_Excerpted data_:
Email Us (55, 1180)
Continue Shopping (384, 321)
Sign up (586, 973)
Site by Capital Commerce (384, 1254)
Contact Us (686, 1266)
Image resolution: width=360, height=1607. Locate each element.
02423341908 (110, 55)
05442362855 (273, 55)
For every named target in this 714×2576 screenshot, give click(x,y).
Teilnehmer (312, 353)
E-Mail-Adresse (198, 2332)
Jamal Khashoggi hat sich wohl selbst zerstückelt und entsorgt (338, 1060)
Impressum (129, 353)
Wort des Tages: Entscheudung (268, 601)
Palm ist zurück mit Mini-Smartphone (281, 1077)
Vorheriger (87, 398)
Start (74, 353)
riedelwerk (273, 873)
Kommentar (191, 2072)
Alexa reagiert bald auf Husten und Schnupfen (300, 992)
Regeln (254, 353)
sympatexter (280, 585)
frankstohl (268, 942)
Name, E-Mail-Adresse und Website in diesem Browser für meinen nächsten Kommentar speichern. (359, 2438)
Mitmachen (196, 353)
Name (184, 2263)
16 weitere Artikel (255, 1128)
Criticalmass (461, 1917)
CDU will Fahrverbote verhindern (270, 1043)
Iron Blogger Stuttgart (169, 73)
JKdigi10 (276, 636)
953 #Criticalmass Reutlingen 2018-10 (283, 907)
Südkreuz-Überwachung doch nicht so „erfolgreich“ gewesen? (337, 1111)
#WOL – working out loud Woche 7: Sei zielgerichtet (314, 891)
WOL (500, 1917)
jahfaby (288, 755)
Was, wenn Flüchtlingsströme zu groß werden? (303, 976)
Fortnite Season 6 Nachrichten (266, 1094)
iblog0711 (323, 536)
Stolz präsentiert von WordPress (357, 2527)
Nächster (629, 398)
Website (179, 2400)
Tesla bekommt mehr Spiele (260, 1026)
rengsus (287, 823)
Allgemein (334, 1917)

_Exercise_:
In the entries above, find the line with "02423341908 (110, 55)" and the line with "Name, E-Mail-Adresse und", then restate word for word both of them and every line between, with nothing more.

_Solution for this problem_:
02423341908 (110, 55)
05442362855 (273, 55)
For every named target in this 714×2576 screenshot, give click(x,y).
Teilnehmer (312, 353)
E-Mail-Adresse (198, 2332)
Jamal Khashoggi hat sich wohl selbst zerstückelt und entsorgt (338, 1060)
Impressum (129, 353)
Wort des Tages: Entscheudung (268, 601)
Palm ist zurück mit Mini-Smartphone (281, 1077)
Vorheriger (87, 398)
Start (74, 353)
riedelwerk (273, 873)
Kommentar (191, 2072)
Alexa reagiert bald auf Husten und Schnupfen (300, 992)
Regeln (254, 353)
sympatexter (280, 585)
frankstohl (268, 942)
Name, E-Mail-Adresse und Website in diesem Browser für meinen nächsten Kommentar speichern. (359, 2438)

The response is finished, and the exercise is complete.